──────── Record excerpts ────────

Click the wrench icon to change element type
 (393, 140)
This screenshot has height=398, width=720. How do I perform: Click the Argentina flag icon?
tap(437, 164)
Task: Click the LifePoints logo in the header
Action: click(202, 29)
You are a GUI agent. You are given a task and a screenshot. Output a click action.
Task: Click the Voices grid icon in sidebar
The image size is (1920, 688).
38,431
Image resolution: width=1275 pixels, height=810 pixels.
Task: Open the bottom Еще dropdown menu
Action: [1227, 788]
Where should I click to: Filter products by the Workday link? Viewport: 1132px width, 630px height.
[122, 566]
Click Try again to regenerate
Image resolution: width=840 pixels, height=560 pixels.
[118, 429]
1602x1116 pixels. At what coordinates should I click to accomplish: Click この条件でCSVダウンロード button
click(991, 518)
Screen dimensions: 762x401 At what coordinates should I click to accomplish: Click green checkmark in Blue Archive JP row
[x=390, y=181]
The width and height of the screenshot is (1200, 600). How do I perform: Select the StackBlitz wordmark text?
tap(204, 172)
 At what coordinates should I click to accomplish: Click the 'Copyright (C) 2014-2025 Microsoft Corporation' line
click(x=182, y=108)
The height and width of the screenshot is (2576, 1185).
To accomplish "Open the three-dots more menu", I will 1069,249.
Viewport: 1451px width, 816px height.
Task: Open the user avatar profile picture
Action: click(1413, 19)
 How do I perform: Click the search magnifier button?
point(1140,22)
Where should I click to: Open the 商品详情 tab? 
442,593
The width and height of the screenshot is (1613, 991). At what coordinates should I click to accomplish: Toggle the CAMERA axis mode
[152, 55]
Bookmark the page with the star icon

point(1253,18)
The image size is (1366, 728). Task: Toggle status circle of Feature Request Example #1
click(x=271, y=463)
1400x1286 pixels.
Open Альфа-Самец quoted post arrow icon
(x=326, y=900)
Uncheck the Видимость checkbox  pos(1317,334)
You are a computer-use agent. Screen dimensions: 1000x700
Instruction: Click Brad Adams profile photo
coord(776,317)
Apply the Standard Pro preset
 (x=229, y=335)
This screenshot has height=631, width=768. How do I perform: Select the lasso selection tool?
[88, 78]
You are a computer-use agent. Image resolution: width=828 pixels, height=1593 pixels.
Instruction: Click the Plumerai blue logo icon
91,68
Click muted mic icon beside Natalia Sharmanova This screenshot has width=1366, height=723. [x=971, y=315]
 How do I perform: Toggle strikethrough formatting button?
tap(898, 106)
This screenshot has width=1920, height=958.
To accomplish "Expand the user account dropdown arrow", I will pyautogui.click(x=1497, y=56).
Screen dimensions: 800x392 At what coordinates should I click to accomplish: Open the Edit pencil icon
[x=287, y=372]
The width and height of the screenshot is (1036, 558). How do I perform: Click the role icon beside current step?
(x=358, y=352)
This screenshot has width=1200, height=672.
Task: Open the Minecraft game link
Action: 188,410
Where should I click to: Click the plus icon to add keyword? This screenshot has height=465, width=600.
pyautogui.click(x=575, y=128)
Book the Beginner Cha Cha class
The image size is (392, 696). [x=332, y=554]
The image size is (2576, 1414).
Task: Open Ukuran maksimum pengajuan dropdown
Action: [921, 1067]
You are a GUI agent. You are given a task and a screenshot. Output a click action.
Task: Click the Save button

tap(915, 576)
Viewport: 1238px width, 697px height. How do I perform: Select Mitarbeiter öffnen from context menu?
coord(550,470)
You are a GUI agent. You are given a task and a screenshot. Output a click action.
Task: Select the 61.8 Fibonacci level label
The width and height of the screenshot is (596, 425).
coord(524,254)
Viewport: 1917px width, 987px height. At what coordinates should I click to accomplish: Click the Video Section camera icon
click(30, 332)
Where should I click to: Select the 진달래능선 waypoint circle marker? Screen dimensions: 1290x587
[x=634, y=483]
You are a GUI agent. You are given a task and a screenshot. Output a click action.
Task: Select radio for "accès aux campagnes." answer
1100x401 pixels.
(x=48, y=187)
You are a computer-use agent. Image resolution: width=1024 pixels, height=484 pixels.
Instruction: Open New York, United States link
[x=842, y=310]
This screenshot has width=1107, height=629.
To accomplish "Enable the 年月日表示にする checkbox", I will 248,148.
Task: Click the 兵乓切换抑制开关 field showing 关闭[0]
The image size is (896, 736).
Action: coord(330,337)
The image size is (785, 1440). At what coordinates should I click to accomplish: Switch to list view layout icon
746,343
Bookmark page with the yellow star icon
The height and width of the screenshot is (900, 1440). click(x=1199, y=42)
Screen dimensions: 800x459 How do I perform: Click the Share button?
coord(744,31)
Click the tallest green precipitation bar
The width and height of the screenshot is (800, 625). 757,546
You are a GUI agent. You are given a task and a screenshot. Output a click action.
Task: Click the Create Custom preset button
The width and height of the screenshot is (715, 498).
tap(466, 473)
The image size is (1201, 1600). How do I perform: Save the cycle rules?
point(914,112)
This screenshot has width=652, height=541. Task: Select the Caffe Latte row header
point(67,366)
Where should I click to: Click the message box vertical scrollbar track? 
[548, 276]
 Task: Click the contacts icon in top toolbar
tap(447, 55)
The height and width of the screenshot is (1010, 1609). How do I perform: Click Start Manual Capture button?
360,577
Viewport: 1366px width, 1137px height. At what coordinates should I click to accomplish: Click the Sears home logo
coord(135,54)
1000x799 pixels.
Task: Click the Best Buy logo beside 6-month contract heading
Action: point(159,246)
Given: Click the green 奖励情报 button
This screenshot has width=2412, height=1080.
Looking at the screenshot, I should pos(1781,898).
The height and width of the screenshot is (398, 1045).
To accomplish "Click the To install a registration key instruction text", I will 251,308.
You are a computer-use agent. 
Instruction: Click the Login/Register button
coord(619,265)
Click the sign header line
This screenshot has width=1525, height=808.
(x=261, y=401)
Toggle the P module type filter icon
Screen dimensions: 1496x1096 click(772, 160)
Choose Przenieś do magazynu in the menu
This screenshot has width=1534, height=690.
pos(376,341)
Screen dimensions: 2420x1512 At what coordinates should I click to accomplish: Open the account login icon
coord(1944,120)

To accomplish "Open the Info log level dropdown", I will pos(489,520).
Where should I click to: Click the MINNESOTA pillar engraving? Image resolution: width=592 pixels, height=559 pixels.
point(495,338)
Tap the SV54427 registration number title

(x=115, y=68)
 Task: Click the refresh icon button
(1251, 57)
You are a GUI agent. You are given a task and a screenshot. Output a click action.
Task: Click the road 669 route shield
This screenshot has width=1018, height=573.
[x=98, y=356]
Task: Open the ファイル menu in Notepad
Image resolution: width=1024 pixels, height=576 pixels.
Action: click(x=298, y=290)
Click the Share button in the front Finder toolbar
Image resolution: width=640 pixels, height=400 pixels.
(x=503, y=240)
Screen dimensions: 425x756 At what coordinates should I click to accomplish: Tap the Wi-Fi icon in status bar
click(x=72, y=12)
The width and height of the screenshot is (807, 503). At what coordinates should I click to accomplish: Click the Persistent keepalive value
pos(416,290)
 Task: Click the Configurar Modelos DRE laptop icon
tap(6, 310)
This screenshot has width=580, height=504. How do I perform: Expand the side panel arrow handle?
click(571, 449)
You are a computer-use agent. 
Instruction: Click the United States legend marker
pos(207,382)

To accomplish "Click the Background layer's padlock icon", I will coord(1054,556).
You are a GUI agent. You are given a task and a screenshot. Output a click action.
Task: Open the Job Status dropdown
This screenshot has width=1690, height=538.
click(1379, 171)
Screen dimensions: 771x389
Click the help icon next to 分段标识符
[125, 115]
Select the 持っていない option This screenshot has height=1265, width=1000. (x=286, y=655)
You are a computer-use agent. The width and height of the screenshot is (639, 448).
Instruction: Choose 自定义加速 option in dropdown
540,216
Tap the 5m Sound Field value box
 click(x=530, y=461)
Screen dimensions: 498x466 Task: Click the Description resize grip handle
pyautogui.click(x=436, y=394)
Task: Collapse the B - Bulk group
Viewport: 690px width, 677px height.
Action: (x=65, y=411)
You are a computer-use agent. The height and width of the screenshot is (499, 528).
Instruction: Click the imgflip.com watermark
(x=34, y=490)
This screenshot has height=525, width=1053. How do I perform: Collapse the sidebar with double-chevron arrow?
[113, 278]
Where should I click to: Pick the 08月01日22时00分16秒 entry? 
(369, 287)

────────

• What is expected: From the line holding "Instruction: Choose 自定义加速 option in dropdown" to the last line of the records, quote each line exactly and add nothing.

• Solution:
Instruction: Choose 自定义加速 option in dropdown
540,216
Tap the 5m Sound Field value box
 click(x=530, y=461)
Screen dimensions: 498x466 Task: Click the Description resize grip handle
pyautogui.click(x=436, y=394)
Task: Collapse the B - Bulk group
Viewport: 690px width, 677px height.
Action: (x=65, y=411)
You are a computer-use agent. The height and width of the screenshot is (499, 528).
Instruction: Click the imgflip.com watermark
(x=34, y=490)
This screenshot has height=525, width=1053. How do I perform: Collapse the sidebar with double-chevron arrow?
[113, 278]
Where should I click to: Pick the 08月01日22时00分16秒 entry? 
(369, 287)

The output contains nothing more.